The term came into general use in 1933 when approved schools were created out of the earlier "industrial" and "reformatory" schools. Following the Children and Young Persons Act 1969, they were replaced by Community Homes, with responsibility devolved to local councils; in Singapore, which by 1971, was no longer under British rule, the term approved schools continued to exist.

==UK regulations==
Approved schools were mostly run by voluntary bodies, under the overall supervision of the Home Office or the Scottish Education Department, and subject to the Approved School Rules 1933. The Home Office maintained a team of inspectors who visited each institution from time to time. In Scotland the Education Department made the appropriate arrangements for inspection and administration.

Offenders sent to approved schools, as well as receiving academic tuition, were assigned to work groups for such activities as building and bricklaying, metalwork, carpentry and gardening. Many approved schools were known for strict discipline, with corporal punishment used where deemed necessary, generally a rather more severe version of the caning or strapping that was common in ordinary secondary schools. In particular, boys who absconded were given a maximum caning of 8 strokes on the clothed bottom immediately on return to the school, and a 1971 statistical study found that this could be an effective deterrent. (Girls could be caned only on the hand.)
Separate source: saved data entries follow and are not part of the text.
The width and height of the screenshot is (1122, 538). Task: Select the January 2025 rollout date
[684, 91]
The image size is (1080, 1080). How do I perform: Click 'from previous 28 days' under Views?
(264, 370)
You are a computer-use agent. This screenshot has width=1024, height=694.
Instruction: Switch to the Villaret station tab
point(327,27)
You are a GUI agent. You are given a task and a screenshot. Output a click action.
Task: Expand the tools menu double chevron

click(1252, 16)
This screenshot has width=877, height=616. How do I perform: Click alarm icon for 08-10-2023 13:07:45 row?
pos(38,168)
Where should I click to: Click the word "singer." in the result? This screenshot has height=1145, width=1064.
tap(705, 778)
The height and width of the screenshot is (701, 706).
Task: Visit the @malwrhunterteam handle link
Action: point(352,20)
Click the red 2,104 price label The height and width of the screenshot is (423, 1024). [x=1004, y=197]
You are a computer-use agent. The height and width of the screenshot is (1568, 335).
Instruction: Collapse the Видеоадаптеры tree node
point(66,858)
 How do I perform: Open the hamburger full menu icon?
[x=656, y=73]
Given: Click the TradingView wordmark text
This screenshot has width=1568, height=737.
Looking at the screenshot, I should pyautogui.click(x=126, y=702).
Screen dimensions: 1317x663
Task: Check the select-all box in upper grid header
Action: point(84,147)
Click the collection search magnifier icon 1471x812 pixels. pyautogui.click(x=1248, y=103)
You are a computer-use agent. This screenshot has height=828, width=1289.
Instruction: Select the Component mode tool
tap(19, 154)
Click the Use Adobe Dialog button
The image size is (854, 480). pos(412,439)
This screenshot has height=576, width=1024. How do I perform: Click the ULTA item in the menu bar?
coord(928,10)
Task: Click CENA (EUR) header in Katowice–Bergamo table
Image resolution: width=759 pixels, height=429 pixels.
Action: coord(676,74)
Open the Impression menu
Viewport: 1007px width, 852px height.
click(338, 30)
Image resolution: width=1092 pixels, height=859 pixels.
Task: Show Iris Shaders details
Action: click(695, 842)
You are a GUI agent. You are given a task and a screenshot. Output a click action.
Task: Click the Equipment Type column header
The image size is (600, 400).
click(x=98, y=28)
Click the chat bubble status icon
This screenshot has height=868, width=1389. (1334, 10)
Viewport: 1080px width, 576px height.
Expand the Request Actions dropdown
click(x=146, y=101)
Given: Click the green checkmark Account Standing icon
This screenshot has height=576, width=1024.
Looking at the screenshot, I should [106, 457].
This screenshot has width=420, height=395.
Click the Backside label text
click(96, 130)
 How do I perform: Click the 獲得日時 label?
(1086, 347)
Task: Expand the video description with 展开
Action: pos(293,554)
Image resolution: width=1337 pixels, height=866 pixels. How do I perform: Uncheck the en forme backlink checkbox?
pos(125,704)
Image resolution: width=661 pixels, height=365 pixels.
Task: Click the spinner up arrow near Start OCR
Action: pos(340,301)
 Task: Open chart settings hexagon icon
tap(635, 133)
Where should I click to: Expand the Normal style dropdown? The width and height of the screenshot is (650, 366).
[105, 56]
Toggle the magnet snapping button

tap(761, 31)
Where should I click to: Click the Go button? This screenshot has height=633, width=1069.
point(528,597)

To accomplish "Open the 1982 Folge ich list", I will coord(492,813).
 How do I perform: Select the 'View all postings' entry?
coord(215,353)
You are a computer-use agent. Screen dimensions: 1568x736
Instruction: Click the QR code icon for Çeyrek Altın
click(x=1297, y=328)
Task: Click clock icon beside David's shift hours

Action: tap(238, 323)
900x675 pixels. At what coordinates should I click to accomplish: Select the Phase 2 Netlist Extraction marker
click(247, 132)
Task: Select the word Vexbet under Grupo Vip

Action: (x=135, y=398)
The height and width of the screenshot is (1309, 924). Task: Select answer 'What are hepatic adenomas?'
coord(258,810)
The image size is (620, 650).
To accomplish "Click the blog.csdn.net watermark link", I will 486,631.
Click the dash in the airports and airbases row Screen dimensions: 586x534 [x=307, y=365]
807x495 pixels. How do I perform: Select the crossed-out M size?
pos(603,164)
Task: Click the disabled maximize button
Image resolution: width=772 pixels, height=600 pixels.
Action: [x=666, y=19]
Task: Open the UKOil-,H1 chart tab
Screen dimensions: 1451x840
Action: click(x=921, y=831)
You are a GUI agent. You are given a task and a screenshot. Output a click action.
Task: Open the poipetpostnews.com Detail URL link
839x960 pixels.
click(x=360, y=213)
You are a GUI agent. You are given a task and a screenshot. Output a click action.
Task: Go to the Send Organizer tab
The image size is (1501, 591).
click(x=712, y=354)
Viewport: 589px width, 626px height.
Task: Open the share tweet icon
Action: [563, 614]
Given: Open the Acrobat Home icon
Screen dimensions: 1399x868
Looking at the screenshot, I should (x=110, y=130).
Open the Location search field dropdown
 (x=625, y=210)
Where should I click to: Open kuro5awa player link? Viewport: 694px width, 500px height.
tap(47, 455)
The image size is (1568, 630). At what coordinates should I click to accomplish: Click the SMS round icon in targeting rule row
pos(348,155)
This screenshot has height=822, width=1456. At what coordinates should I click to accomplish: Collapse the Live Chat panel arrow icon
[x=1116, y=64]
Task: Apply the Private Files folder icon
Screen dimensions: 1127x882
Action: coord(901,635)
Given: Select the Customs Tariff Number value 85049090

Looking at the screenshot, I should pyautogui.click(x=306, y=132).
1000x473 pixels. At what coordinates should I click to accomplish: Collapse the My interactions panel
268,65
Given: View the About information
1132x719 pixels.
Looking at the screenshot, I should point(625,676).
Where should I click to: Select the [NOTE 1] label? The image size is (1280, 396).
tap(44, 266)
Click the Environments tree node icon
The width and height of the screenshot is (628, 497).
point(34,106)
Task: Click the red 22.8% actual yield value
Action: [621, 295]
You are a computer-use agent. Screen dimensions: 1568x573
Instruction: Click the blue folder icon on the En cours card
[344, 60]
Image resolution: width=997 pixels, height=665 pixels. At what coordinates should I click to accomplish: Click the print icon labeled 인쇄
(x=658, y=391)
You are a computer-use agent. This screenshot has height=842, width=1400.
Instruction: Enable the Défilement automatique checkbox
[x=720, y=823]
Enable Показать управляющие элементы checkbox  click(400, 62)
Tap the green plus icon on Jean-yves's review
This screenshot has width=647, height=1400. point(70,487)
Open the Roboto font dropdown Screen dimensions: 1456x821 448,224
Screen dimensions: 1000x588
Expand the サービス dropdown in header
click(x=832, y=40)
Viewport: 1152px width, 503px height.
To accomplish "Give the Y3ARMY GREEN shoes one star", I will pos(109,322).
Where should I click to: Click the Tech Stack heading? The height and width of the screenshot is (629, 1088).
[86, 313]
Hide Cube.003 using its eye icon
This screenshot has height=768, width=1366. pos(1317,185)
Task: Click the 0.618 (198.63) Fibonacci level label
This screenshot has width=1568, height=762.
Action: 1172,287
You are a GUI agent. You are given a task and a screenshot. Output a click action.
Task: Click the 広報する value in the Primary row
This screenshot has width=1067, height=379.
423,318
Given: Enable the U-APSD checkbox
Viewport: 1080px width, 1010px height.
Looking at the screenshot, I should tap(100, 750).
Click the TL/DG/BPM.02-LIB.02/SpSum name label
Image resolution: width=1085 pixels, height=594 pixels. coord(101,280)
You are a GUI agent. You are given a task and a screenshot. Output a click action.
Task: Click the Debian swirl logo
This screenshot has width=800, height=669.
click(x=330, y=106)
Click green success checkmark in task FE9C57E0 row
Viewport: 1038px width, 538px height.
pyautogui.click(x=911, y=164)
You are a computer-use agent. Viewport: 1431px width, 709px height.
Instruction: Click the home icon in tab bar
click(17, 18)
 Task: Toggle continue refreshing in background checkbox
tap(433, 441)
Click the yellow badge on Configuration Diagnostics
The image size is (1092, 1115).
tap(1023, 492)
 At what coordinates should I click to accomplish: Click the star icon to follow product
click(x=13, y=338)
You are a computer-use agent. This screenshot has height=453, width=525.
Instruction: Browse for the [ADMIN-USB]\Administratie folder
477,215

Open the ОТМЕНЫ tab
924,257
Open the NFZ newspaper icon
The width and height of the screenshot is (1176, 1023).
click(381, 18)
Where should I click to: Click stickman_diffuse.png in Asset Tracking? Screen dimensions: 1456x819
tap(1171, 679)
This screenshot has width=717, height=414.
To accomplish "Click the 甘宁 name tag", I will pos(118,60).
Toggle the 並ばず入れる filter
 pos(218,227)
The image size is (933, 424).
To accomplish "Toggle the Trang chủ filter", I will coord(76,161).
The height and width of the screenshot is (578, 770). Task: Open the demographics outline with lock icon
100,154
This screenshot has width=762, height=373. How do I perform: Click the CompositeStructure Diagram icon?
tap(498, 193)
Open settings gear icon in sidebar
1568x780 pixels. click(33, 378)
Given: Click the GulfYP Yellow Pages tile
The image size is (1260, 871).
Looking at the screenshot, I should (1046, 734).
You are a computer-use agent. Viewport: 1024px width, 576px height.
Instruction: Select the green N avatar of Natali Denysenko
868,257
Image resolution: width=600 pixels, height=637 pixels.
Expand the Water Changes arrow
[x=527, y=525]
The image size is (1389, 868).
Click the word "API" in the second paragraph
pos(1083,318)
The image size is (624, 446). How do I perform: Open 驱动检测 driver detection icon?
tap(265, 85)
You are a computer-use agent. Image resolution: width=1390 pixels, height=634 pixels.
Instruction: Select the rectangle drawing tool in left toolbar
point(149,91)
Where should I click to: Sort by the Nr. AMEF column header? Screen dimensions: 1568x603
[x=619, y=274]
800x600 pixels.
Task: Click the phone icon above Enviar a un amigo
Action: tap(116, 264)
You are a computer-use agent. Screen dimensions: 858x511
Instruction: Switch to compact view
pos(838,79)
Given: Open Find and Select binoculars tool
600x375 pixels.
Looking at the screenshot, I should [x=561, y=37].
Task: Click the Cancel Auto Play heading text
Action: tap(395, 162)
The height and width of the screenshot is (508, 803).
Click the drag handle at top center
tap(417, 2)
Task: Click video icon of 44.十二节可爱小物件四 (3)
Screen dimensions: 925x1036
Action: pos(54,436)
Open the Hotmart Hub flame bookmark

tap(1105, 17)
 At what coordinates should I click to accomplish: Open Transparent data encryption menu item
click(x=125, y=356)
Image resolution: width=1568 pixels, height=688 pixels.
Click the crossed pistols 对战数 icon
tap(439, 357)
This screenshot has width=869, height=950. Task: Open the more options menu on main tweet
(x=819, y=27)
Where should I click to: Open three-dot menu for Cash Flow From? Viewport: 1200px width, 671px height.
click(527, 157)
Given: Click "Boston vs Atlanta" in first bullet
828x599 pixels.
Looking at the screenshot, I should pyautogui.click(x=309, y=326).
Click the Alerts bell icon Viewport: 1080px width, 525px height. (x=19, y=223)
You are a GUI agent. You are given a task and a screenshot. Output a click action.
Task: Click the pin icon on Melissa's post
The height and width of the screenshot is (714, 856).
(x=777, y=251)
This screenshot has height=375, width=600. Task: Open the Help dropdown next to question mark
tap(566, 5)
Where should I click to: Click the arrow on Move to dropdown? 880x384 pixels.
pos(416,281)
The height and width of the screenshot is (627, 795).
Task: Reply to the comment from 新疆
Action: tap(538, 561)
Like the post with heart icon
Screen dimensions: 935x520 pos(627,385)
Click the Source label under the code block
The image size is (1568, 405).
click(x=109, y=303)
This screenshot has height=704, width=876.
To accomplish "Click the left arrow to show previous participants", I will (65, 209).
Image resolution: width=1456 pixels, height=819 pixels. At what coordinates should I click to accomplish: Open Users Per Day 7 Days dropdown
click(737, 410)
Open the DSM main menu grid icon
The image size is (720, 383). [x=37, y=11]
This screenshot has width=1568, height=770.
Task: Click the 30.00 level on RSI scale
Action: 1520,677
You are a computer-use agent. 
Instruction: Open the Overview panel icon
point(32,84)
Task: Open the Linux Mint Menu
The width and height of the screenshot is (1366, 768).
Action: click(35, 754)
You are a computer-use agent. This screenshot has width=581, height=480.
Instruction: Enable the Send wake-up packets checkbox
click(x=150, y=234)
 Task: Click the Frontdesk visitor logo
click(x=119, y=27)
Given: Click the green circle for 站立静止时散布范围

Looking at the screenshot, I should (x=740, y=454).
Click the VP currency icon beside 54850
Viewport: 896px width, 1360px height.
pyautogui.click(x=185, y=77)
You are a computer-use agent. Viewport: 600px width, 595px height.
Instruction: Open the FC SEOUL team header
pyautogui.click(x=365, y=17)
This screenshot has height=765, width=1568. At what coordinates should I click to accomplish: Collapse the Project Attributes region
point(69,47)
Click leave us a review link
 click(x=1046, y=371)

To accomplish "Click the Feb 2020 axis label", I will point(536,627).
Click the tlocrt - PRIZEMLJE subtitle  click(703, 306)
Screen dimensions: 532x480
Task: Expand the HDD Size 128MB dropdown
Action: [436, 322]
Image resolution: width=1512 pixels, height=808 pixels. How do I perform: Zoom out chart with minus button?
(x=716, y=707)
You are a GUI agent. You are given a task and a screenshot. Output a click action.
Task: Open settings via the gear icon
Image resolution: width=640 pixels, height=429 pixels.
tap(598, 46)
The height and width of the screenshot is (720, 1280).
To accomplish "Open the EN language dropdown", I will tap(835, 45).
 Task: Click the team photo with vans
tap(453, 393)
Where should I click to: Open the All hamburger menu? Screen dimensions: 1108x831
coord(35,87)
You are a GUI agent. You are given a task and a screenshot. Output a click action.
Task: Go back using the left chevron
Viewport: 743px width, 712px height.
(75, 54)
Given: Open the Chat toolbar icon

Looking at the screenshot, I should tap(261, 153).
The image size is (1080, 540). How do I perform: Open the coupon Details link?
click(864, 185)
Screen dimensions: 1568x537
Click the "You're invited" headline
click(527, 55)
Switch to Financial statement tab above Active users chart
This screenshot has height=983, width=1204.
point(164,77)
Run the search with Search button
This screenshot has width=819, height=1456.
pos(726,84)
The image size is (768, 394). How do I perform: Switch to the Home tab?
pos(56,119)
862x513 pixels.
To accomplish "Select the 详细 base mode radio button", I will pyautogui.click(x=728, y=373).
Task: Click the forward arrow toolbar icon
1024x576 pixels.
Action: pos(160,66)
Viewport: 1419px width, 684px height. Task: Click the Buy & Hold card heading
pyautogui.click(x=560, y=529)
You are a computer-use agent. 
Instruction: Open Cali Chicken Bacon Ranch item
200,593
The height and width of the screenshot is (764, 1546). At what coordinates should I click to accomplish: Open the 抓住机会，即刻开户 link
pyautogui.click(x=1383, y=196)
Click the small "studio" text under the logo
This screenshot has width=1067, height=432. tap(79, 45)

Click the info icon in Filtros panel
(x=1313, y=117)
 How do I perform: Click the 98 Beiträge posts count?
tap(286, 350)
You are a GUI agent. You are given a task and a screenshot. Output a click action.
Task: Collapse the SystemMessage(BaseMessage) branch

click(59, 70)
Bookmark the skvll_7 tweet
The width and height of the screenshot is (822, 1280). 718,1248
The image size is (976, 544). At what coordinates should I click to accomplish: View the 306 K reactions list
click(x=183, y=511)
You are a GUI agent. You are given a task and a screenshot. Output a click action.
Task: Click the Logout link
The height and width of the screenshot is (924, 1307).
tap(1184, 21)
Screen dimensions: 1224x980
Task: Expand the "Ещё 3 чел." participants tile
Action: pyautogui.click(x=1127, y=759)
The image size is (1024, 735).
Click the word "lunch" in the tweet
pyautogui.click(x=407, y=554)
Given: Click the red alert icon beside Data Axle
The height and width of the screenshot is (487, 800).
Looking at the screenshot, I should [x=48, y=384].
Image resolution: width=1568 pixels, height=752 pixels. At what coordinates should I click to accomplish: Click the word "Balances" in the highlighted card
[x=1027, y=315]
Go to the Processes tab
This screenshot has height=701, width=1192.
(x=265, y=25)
In Scotland, after 1961, only Heads of Schools were allowed to apply corporal punishment, using a strap. Each incident had to be recorded in the School's Punishment Book designating the offence and the part of the child's body. This would then be counter-signed by school medical officers during their weekly visit. Increases in the frequency of Home Leave and the introduction of a wider range of privileges offered scope for regimes without corporal punishment.

==Age groups==
Approved schools were split into three age groups: Junior, Intermediate and Senior. Most were for boys; there was a small number of separate approved schools for girls.

==Community homes==
The term "approved school" officially ceased to exist in the UK in the early 1970s. In England and Wales, as a result of the Children and Young Persons Act 1969, responsibility for these institutions was devolved from central government to local councils and they were renamed "Community Homes".

In Scotland, after the Kilbrandon Report was published, its recommendations were incorporated in the Social Work (Scotland) Act 1968 (c. 49), and with the introduction of Children's Hearings, the administration for offending children continued to differ from that in England.